Saturday, December 23, 2017
#30 [2017/CBR9] "Finder" by Emma Bull
Finder is a novel of the Borderlands. Bull has set up her story where there is the world we know as well as an Elvish land full of magic and fairies. Inbetween these two places is the Borderland, a land of misfits and those who simply do not fit into either the human or elven world. This world has few rules, and has enough magic for all kinds of crazy things to happen.
Orient, our narrator and protagonist, is a young man in the Borderlands with a special ability to find...anything that's lost. He just has to think about it and a pull in his gut will lead him in the right direction. He is best friends with Tick Tick, an elf, who has also found something of a home in the Borderlands. She has a beloved motorcycle and is a magically talented. The two are very close friends and seem to have worked together for awhile.

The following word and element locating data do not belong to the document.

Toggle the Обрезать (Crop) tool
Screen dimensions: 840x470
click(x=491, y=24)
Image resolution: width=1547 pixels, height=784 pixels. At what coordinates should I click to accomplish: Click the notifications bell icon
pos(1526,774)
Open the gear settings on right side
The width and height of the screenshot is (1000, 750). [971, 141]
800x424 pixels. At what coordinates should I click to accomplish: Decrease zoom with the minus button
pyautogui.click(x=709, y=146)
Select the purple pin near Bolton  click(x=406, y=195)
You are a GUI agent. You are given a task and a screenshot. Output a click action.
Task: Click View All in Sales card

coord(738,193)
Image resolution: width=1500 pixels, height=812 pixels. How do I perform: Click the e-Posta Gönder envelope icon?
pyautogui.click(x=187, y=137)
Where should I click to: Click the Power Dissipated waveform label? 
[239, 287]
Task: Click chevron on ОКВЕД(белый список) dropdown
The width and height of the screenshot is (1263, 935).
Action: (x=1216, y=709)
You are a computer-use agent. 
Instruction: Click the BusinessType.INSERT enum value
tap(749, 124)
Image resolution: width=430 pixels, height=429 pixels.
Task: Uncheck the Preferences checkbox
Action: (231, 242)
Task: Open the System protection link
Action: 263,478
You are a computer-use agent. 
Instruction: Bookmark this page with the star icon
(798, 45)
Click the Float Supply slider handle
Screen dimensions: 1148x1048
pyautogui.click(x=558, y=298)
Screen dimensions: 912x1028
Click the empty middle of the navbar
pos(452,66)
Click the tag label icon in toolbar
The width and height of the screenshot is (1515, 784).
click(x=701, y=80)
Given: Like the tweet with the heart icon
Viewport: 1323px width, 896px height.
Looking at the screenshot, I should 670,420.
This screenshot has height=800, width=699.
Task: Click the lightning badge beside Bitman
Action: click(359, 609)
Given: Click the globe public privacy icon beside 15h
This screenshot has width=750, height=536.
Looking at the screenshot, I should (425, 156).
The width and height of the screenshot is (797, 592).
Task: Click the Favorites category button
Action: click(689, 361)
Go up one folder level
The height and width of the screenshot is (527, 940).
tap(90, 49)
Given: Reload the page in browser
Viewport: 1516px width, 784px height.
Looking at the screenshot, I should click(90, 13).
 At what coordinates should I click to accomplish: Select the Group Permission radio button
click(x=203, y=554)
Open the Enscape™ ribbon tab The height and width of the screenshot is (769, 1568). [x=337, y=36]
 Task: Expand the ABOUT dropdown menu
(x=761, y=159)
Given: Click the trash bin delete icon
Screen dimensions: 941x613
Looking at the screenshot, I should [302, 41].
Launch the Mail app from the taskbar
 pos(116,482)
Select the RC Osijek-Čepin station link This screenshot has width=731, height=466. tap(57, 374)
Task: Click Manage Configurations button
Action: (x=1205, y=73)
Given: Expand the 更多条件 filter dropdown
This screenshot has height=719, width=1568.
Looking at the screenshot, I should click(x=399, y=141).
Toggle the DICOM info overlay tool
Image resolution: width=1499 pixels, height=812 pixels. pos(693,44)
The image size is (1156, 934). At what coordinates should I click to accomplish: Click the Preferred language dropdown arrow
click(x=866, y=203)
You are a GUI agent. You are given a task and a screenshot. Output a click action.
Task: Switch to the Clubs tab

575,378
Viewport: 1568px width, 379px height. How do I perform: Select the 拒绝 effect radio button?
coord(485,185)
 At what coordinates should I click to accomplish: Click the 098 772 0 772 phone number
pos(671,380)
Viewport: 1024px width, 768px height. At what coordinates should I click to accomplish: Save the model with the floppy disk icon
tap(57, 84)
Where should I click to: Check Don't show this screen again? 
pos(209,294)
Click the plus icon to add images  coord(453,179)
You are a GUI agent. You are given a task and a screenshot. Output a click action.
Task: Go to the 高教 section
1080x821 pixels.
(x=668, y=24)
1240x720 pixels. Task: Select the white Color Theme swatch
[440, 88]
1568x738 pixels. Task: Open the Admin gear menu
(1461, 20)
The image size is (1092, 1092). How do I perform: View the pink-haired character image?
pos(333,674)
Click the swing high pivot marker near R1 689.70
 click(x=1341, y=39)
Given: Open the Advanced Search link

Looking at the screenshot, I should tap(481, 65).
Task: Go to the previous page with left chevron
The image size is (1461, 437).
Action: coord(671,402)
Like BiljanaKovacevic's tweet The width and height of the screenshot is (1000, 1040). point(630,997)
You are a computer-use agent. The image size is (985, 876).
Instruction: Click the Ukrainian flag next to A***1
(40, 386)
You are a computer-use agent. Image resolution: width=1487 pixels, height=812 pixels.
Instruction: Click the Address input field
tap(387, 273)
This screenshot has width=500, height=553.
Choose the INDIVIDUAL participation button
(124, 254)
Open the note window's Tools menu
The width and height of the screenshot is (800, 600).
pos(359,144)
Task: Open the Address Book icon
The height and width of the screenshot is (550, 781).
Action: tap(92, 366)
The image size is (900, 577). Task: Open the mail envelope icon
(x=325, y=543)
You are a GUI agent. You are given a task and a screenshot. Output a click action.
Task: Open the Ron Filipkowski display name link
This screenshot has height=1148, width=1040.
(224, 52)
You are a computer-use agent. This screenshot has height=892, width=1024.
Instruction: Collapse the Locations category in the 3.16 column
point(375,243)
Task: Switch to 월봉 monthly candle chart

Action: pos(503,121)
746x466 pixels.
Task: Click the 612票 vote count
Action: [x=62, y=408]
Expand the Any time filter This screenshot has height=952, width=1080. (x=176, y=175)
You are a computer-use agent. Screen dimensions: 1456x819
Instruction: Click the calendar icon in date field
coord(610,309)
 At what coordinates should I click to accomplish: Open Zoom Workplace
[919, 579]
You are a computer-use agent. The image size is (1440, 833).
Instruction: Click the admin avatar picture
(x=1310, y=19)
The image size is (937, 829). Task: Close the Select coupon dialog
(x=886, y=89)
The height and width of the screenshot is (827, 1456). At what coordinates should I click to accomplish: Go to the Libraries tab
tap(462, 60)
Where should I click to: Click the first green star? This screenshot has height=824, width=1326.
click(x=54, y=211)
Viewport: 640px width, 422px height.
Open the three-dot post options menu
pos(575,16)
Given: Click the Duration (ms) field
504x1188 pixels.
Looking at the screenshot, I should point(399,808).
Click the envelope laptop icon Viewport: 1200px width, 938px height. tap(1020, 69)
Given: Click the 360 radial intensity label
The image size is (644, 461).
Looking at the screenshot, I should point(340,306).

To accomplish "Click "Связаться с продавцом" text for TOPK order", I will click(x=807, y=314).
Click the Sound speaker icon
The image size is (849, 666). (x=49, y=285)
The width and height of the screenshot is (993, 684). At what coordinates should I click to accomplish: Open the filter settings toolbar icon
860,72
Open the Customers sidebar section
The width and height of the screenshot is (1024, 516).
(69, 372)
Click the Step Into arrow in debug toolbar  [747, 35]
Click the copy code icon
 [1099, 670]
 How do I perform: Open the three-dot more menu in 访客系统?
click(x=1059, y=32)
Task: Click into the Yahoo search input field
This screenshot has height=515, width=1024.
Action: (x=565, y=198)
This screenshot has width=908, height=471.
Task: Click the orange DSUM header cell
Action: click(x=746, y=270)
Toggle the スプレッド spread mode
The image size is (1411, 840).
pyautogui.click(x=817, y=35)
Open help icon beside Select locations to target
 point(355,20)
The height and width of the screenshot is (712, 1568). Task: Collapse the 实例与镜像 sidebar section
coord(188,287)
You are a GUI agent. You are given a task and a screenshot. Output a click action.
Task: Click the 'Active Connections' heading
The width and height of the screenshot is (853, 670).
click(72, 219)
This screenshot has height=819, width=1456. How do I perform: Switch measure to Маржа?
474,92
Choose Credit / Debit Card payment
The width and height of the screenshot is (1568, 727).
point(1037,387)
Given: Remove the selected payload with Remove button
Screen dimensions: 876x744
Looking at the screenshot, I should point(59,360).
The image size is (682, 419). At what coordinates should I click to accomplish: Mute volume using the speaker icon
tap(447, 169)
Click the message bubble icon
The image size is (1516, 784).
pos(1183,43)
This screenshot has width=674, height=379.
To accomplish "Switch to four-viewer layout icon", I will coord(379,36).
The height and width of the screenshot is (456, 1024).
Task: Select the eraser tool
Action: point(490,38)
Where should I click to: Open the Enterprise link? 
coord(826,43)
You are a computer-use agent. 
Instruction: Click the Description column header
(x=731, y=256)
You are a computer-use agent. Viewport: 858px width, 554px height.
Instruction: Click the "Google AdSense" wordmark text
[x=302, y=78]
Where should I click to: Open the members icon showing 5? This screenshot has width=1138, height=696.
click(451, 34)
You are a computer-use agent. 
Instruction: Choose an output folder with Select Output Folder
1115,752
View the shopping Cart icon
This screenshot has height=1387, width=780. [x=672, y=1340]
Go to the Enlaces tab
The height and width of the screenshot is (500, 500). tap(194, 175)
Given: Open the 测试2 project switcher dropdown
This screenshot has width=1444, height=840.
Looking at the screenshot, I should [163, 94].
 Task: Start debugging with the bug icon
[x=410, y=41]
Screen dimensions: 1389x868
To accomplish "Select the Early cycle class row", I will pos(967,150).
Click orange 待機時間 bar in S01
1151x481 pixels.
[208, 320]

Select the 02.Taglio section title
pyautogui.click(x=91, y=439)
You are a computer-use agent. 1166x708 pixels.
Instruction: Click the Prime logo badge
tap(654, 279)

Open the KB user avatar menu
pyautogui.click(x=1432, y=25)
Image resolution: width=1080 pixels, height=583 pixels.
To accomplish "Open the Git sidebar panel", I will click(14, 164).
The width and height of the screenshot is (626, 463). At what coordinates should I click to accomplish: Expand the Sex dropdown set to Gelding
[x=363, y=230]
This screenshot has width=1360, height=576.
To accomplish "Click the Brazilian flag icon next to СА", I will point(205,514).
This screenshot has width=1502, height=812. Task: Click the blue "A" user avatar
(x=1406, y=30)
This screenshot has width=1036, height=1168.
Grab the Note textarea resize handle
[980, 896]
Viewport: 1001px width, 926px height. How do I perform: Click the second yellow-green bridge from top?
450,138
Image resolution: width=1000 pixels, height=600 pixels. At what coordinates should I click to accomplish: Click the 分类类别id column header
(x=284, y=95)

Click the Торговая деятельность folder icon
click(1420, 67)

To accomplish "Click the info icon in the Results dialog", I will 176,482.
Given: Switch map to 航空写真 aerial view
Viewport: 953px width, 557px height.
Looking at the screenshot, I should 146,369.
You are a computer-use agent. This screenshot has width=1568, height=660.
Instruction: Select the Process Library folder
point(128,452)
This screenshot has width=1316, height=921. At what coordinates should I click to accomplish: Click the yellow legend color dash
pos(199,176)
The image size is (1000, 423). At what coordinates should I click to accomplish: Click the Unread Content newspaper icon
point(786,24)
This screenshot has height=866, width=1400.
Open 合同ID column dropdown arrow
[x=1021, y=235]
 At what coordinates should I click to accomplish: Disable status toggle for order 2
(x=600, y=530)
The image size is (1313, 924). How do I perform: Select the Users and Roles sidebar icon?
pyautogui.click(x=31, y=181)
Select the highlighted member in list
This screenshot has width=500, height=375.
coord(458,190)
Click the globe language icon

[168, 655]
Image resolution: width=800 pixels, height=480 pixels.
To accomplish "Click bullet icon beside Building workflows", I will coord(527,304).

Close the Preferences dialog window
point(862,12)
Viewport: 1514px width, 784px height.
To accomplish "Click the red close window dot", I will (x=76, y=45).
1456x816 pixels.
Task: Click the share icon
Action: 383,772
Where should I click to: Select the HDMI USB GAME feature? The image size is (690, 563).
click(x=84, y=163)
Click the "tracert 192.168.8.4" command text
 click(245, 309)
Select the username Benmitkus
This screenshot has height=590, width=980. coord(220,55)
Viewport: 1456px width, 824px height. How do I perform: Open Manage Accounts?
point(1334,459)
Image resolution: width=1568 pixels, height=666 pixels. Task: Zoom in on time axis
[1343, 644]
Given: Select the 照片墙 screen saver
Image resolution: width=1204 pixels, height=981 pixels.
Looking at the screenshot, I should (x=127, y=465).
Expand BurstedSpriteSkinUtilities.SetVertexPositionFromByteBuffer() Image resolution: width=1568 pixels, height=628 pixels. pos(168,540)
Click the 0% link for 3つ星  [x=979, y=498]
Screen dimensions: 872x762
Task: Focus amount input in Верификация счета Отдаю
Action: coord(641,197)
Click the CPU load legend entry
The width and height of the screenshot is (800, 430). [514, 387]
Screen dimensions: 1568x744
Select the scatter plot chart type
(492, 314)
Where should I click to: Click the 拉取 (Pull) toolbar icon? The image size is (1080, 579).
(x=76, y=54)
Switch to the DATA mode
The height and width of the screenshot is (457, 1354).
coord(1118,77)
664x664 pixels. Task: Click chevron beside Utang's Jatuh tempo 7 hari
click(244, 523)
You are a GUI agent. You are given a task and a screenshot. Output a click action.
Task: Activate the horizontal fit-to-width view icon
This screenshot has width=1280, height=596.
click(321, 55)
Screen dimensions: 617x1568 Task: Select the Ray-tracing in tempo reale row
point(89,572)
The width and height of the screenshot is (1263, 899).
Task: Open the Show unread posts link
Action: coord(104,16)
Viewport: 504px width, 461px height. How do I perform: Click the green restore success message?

Things change when Sonny Rico, a local cop, gets in touch with Orient. She wants Orient to help her with a new case. It seems that someone's selling drugs throughout the Borderlands that are supposed to turn humans into elves. As desperately as some people want to escape their lives and become elves, it appears to only make them very sick. It is also disrupting the balance of the world, with some of this magic having unknown and very negative consequences. In addition, the racial tensions between elves and humans increase exponentially as some effects of this drug become known.
It took me a little while to get into this book as I was figuring out the world and how it worked, as well as who all the characters were. The relationship between Orient and Tick Tick is a beautiful friendship, and their story line is probably the most moving part of the book. In addition, the relationship between Orient and Sonny Rico felt very real. The mystery part of the book was also well done. At times it was straight up creepy. I was reading this book while I was camping and had to move to something lighter because I was getting scared out in the woods. In addition, the idea that young humans were taking dangerous drugs because they wanted to become something better than they are is reminiscent of addicts today.
My impression of the Borderlands is that it's a dark, confusing place filled with a lot of lost souls. But it gives people the space they need when they don't fit into the worlds they were born into. I can see how this book would be relatable for young adults, and I wonder what I would have thought of it if I'd read it as a teenager.